Inglourious Basterds: The Review

28 August 2009 at 12:54 (Uncategorized) (, , , , , , , , , )


Long before Inglourious Basterds arrived in theaters last week, my husband dubbed it “Jewsploitation.” The much talked about trailer (linked through the picture below) prompted his assessment that the film would take the revenge concept of seventies grindhouse movies and apply it to World War II with typical Quentin Tarantino panache. Seeing the film over the weekend, my husband’s predictions were confirmed, and while both of us enjoyed the film overall, we couldn’t help but note the film’s various ideological and stylistic flaws upon exiting the theater.

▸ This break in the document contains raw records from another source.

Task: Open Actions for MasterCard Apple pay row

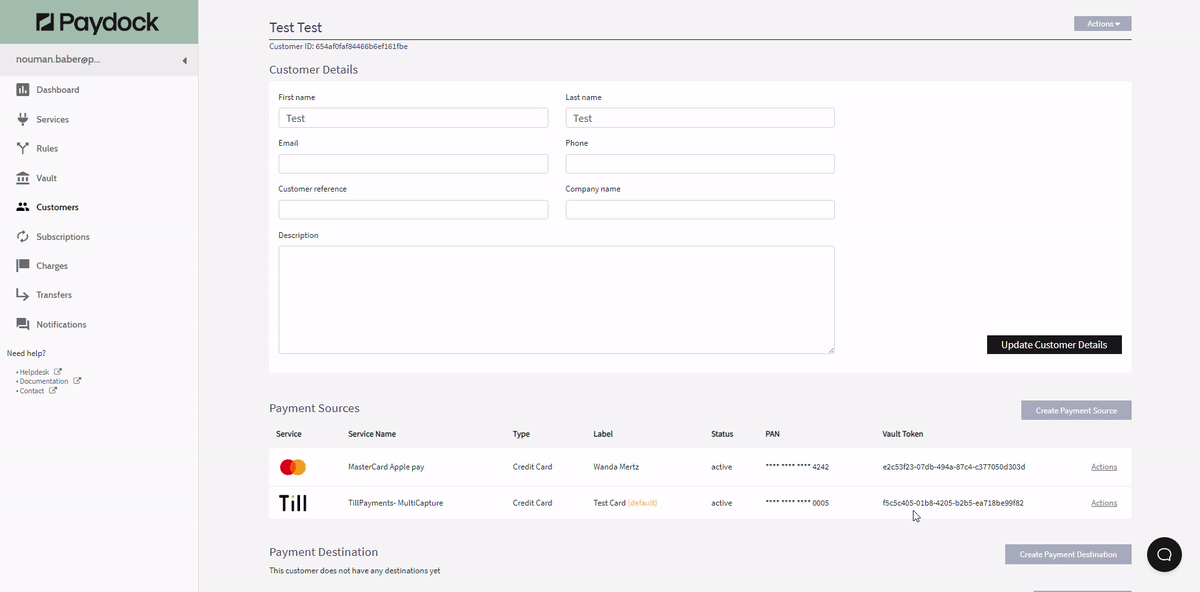Action: [x=1103, y=467]
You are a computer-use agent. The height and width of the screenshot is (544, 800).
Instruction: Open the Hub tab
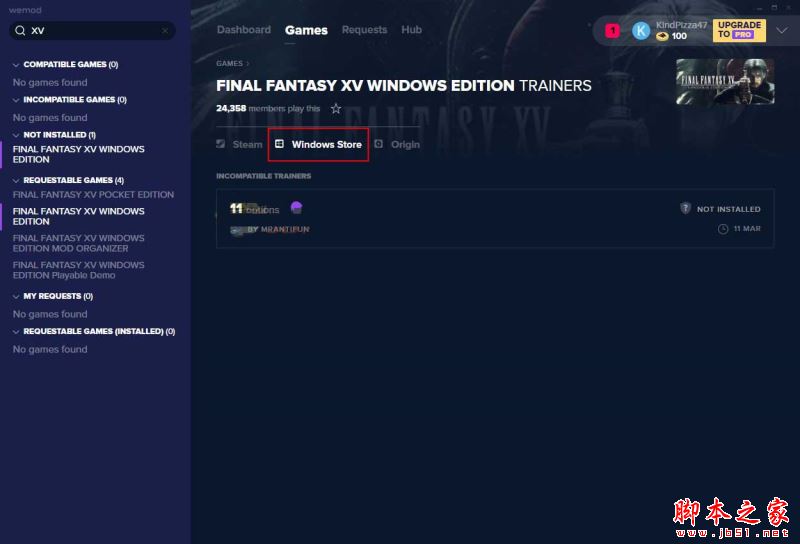pyautogui.click(x=411, y=30)
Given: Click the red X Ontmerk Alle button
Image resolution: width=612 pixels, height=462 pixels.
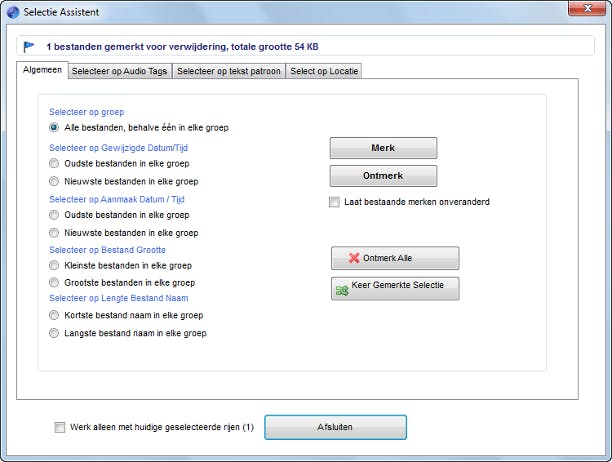Looking at the screenshot, I should click(394, 258).

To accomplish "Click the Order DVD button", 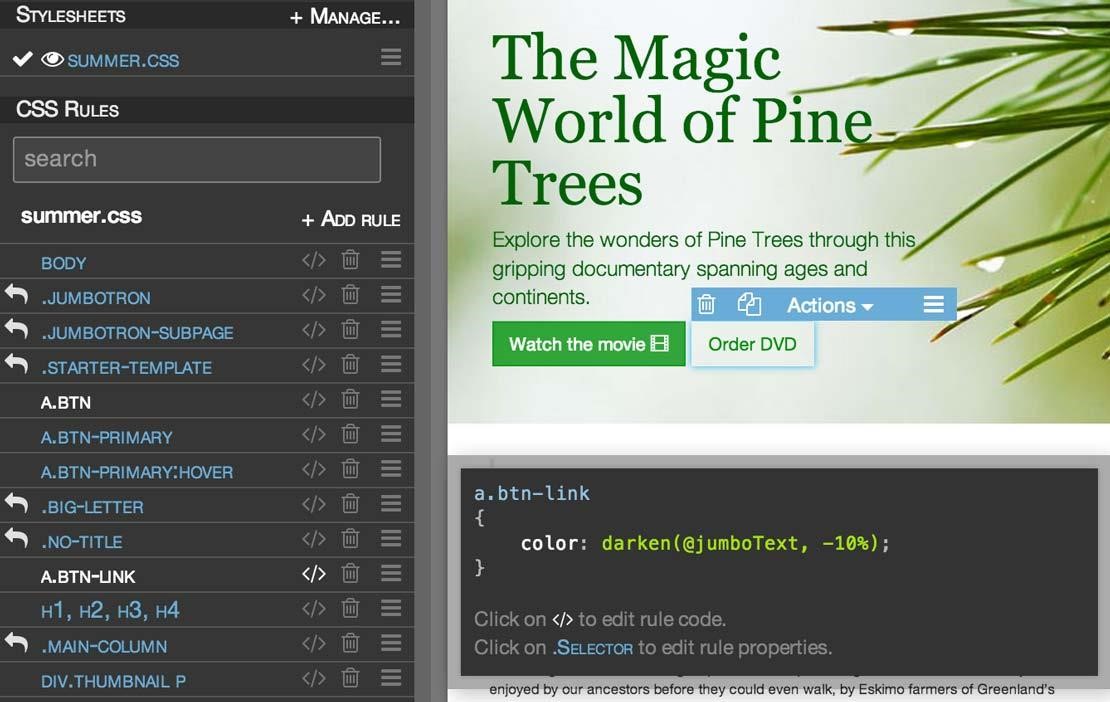I will tap(752, 343).
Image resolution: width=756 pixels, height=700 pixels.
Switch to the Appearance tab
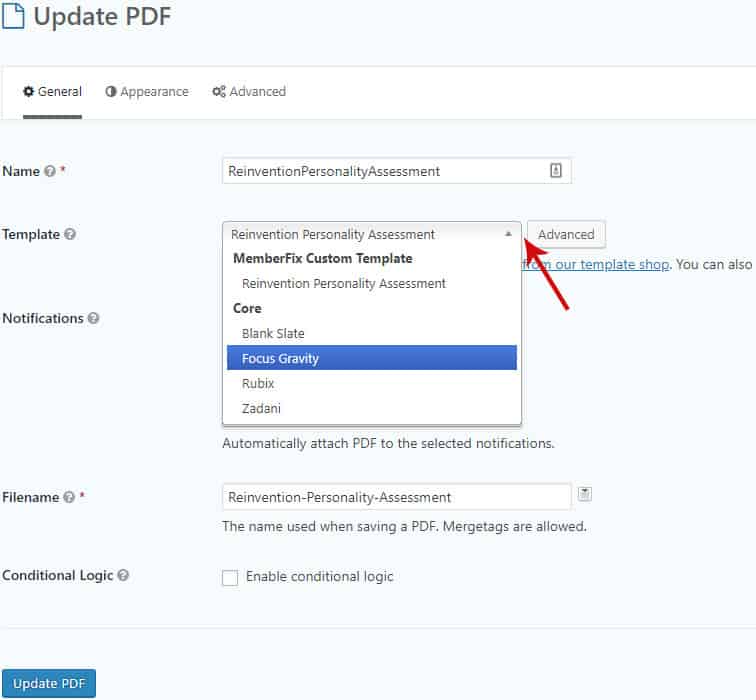coord(146,92)
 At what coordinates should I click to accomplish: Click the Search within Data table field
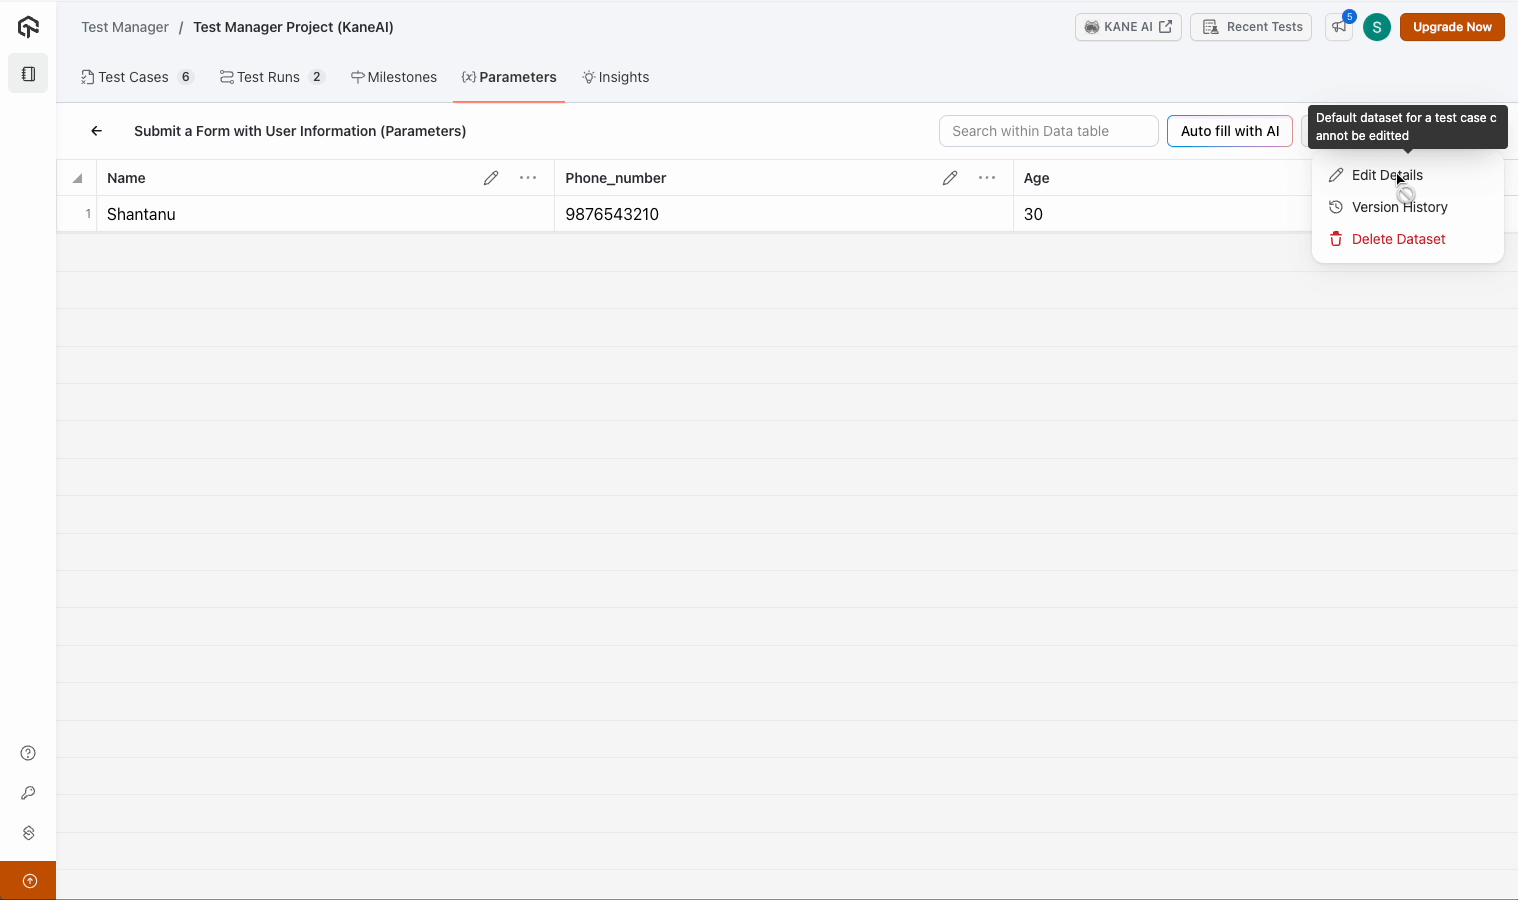click(1047, 131)
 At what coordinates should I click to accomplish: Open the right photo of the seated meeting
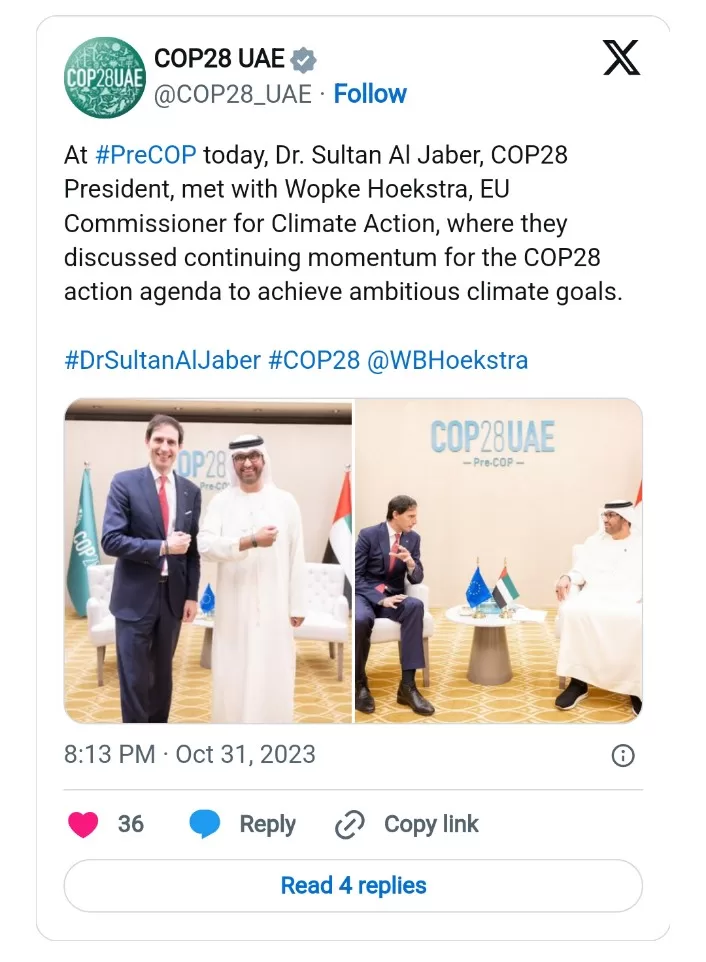point(498,561)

The Inglourious Basterds promotional poster.  Image taken from

The Inglourious Basterds promotional poster. Image taken from

But before launching into my critique, a brief plot summary: the film consists of five interrelated parts that basically revolve around two stories. The first story focuses on Shoshanna Dreyfus (Melanie Laurent), a Jewish woman who narrowly escaped death by German Colonel Hans Landa (the stunning Christoph Waltz), called “The Jew Hunter” for his assignment to round up the remaining Jews in France. Fleeing to Paris and disguised as the owner of a movie house years later, Shoshanna meets a German war hero/movie star that leads to Joseph Goebbels deciding to use her theater for the premiere of his latest film. These circumstances lead to a chance encounter with Colonel Landa, who does not recognize Shoshanna. Meanwhile, American Leiutenant Aldo Raine (Brad Pitt) leads a group of Jewish American soldiers and German descenters called the Basterds in a Nazi scalping mission. His crew learns of the Paris premiere at Shoshanna’s theater and decides to take advantage of the event while Shoshanna plans her own kind of revenge.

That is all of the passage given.